*** Opening Information supplied ***

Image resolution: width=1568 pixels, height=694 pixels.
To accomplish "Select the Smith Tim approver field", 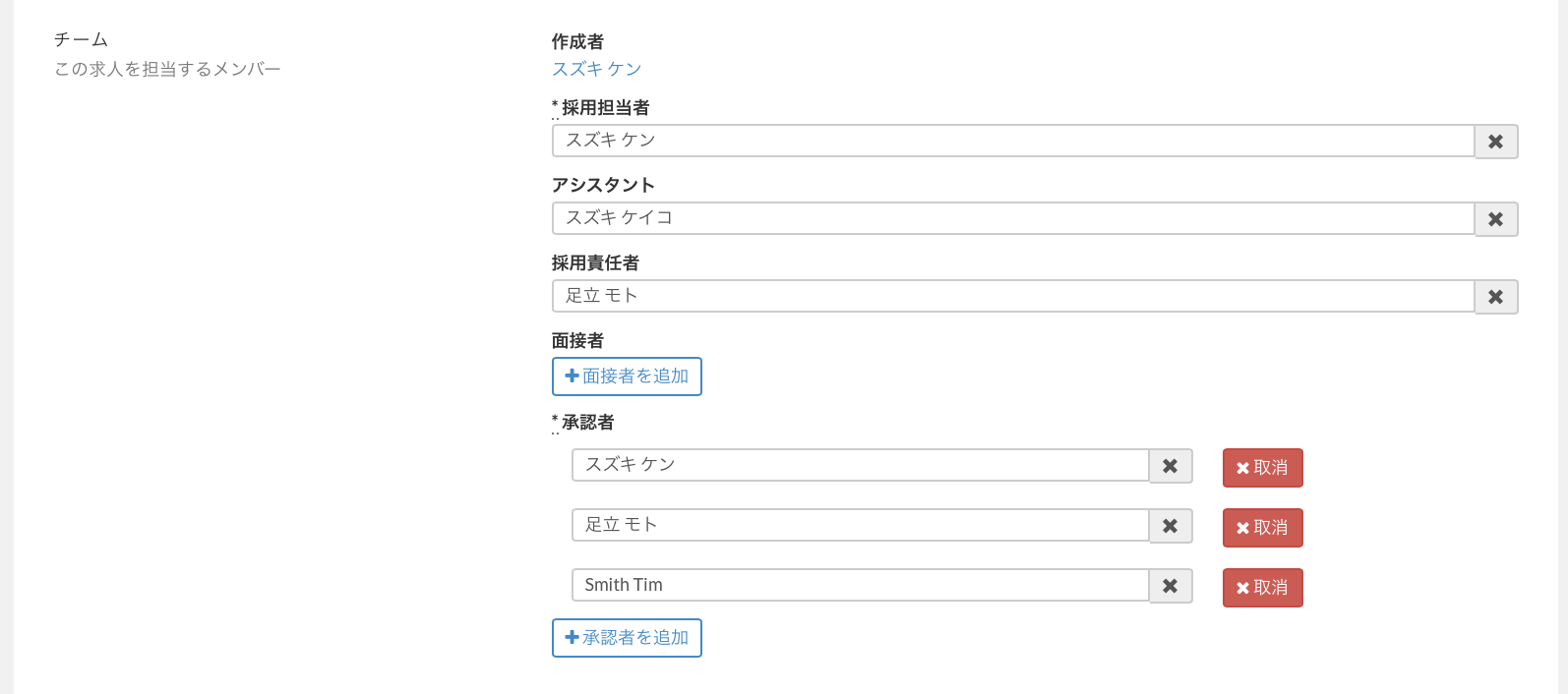I will pyautogui.click(x=860, y=585).
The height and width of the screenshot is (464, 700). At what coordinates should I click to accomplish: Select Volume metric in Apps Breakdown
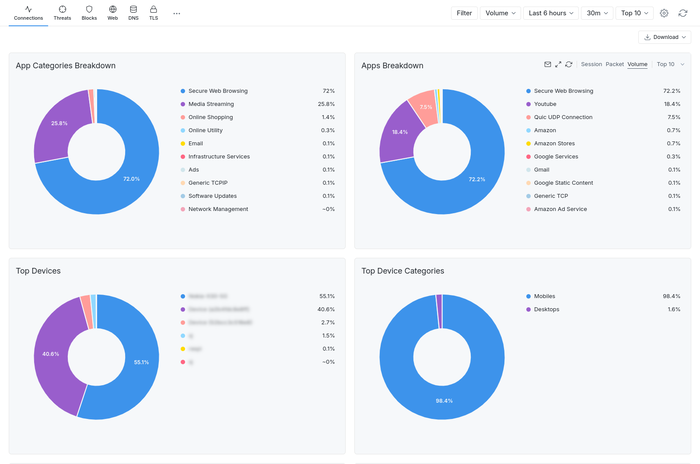[x=637, y=64]
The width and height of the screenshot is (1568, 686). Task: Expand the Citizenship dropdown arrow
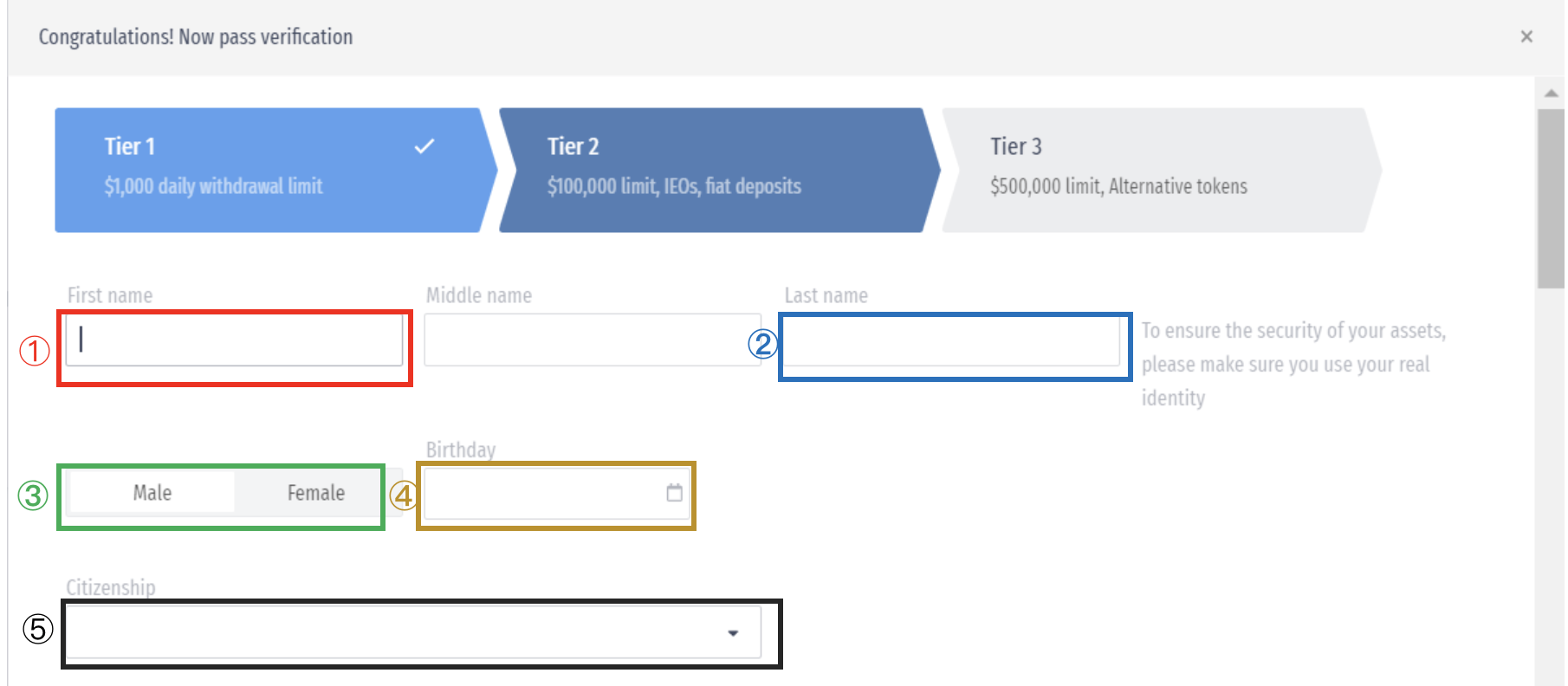pos(733,633)
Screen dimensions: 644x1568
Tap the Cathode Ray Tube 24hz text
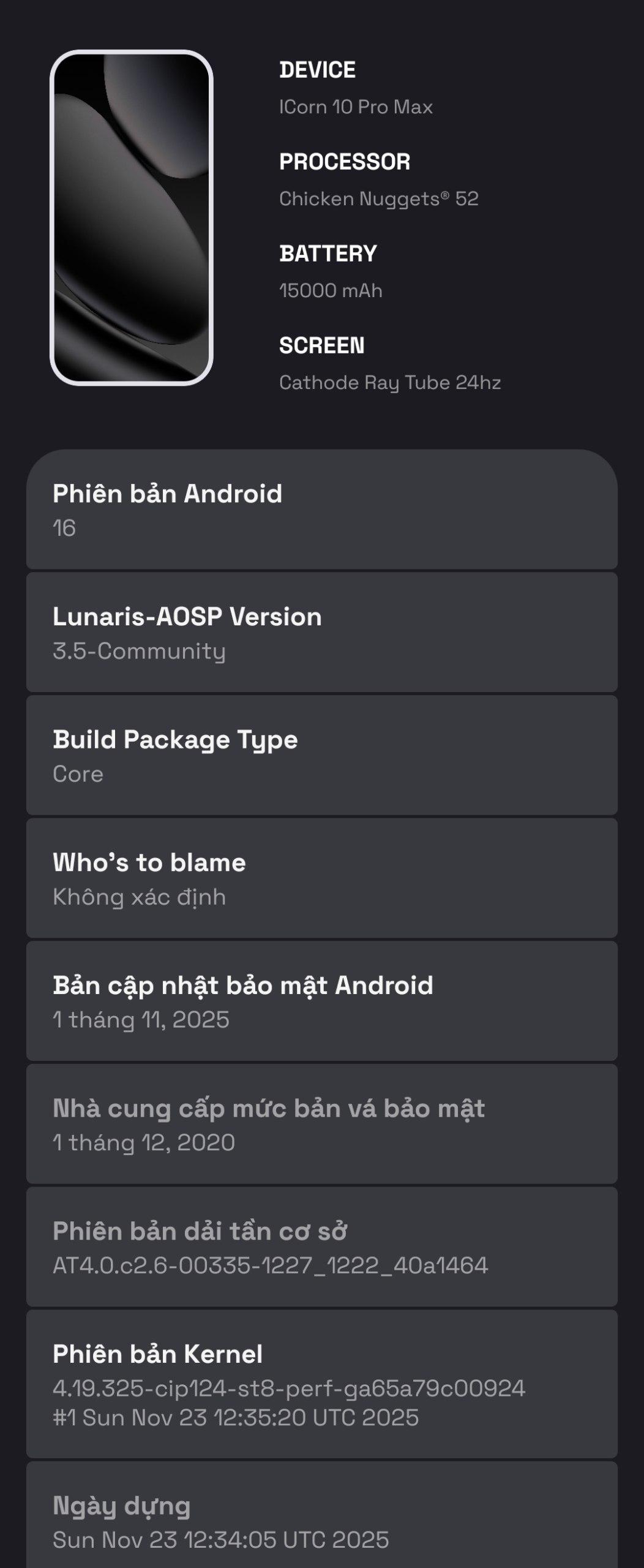pos(390,383)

*** Closing Information supplied ***

### [Problem]
Print the lines from the one that contains "The width and" through the final line of the material above, exactly and only those, with pictures left out.

### [Answer space]
The width and height of the screenshot is (1568, 686). Task: Expand the Citizenship dropdown arrow
pos(733,633)
Screen dimensions: 644x1568
Tap the Cathode Ray Tube 24hz text
pos(390,383)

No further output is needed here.